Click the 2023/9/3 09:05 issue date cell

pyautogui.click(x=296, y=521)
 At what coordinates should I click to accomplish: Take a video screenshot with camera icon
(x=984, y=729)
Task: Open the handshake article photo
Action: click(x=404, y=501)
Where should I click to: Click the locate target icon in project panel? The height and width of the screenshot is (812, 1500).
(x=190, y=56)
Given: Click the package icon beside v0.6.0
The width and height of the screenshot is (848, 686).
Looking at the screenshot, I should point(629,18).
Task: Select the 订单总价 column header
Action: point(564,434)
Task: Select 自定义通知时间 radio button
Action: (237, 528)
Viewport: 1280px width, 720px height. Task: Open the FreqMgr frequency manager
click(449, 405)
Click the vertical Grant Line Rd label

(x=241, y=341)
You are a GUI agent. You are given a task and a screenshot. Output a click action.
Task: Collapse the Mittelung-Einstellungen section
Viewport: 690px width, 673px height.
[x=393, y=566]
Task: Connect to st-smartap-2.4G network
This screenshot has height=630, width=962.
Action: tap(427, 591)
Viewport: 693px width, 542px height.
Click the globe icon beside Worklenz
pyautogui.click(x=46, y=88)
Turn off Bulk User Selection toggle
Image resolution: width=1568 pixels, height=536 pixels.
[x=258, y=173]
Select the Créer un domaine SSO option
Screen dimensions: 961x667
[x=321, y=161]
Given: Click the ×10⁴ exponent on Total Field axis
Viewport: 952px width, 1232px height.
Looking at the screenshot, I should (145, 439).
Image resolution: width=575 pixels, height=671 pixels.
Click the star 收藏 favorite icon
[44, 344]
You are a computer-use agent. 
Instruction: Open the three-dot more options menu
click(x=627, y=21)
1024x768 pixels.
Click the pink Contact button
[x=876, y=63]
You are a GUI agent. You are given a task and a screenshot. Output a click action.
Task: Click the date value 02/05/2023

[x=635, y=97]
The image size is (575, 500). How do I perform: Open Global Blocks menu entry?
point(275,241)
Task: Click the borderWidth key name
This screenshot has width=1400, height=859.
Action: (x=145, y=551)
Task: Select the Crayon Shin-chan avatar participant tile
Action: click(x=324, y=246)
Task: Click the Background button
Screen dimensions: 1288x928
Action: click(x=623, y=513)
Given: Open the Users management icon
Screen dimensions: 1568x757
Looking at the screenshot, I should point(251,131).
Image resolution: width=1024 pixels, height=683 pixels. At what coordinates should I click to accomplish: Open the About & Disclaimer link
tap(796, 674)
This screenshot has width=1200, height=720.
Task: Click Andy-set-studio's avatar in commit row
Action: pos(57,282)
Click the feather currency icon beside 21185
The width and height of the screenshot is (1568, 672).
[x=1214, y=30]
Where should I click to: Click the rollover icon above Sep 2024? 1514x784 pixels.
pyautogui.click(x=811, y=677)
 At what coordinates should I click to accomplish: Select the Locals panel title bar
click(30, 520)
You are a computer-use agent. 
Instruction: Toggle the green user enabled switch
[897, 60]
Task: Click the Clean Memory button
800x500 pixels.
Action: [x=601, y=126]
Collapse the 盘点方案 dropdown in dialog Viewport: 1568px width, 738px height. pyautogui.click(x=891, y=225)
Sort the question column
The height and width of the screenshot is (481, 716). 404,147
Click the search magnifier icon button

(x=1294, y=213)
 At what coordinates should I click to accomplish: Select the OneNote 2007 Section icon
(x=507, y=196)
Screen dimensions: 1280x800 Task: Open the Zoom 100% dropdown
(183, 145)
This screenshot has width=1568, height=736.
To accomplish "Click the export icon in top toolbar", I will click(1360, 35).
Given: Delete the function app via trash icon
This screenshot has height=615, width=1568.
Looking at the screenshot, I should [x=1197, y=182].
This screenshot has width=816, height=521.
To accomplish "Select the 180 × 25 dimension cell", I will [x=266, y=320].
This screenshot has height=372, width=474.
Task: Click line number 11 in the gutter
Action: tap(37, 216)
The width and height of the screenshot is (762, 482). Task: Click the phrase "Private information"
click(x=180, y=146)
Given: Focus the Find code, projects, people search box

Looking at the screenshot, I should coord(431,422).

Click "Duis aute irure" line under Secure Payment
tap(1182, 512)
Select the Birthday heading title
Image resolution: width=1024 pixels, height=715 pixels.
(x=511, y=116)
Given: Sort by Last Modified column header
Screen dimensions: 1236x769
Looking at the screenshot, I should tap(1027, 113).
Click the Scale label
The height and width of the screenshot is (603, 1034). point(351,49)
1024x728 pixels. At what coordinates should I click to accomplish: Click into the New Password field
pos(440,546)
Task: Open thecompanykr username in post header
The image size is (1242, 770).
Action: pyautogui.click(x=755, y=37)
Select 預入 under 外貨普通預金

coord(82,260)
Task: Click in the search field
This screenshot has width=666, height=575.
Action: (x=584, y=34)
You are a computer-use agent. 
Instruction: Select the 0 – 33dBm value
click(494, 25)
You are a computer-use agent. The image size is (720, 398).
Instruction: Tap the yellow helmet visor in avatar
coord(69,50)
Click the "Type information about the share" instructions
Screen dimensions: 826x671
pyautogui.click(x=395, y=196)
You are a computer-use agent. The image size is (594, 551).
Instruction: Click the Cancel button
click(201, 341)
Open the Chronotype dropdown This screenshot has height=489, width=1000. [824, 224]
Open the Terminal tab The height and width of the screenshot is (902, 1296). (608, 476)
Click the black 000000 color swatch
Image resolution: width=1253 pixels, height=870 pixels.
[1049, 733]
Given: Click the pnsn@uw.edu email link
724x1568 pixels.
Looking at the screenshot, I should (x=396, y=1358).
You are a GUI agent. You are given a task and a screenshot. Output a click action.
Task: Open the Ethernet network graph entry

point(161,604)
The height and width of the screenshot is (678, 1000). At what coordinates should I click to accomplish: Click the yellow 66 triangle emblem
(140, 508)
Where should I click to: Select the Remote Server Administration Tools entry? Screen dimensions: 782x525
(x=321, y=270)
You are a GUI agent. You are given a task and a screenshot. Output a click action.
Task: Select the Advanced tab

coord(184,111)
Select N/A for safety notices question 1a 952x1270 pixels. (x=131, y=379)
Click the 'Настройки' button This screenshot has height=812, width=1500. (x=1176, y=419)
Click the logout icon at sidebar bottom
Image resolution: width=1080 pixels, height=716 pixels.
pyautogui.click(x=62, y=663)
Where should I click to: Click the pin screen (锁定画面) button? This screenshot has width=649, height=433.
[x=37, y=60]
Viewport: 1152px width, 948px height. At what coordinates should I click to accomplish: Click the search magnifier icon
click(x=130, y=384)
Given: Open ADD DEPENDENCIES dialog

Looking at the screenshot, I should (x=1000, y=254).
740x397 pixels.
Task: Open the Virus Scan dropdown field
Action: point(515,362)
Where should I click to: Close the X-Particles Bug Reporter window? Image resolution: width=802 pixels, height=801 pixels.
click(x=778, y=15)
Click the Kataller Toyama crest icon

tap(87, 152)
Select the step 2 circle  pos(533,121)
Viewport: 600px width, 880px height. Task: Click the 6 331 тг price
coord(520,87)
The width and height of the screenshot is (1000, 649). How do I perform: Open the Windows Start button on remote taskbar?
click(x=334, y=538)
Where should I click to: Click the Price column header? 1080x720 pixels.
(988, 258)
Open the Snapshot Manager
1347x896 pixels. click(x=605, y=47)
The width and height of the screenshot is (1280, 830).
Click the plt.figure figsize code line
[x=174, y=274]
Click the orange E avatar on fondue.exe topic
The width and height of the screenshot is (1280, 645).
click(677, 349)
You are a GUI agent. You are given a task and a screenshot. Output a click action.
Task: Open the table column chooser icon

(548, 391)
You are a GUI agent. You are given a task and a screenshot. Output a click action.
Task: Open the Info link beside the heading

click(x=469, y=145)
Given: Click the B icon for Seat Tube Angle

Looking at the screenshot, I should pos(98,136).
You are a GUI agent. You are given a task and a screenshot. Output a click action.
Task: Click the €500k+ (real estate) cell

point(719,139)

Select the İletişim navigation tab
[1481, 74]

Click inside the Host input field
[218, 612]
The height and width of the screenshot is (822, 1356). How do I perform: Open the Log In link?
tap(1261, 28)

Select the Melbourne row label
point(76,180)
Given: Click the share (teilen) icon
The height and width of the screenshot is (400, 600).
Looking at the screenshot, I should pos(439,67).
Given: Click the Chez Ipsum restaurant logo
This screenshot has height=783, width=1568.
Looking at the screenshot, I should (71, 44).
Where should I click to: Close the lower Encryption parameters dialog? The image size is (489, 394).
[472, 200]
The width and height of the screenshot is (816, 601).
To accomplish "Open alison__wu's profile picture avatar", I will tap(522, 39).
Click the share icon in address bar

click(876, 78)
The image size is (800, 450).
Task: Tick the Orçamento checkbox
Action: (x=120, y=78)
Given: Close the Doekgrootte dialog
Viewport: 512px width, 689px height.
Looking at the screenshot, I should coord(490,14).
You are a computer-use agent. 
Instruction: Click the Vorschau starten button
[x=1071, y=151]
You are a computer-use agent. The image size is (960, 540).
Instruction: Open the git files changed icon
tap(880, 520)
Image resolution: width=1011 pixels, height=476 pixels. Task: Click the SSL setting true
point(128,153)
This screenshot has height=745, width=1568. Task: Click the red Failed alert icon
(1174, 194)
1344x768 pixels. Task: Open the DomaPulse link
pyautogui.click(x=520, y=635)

--------------------

Only one part of the material above is to be transcribed, namely the lines starting with the line that has "Click the 'Настройки'" and going on through the line that has "Click the orange E avatar on fondue.exe topic", exactly as they stand.

# RESULT:
Click the 'Настройки' button This screenshot has height=812, width=1500. (x=1176, y=419)
Click the logout icon at sidebar bottom
Image resolution: width=1080 pixels, height=716 pixels.
pyautogui.click(x=62, y=663)
Where should I click to: Click the pin screen (锁定画面) button? This screenshot has width=649, height=433.
[x=37, y=60]
Viewport: 1152px width, 948px height. At what coordinates should I click to accomplish: Click the search magnifier icon
click(x=130, y=384)
Given: Open ADD DEPENDENCIES dialog

Looking at the screenshot, I should (x=1000, y=254).
740x397 pixels.
Task: Open the Virus Scan dropdown field
Action: point(515,362)
Where should I click to: Close the X-Particles Bug Reporter window? Image resolution: width=802 pixels, height=801 pixels.
click(x=778, y=15)
Click the Kataller Toyama crest icon

tap(87, 152)
Select the step 2 circle  pos(533,121)
Viewport: 600px width, 880px height. Task: Click the 6 331 тг price
coord(520,87)
The width and height of the screenshot is (1000, 649). How do I perform: Open the Windows Start button on remote taskbar?
click(x=334, y=538)
Where should I click to: Click the Price column header? 1080x720 pixels.
(988, 258)
Open the Snapshot Manager
1347x896 pixels. click(x=605, y=47)
The width and height of the screenshot is (1280, 830).
Click the plt.figure figsize code line
[x=174, y=274]
Click the orange E avatar on fondue.exe topic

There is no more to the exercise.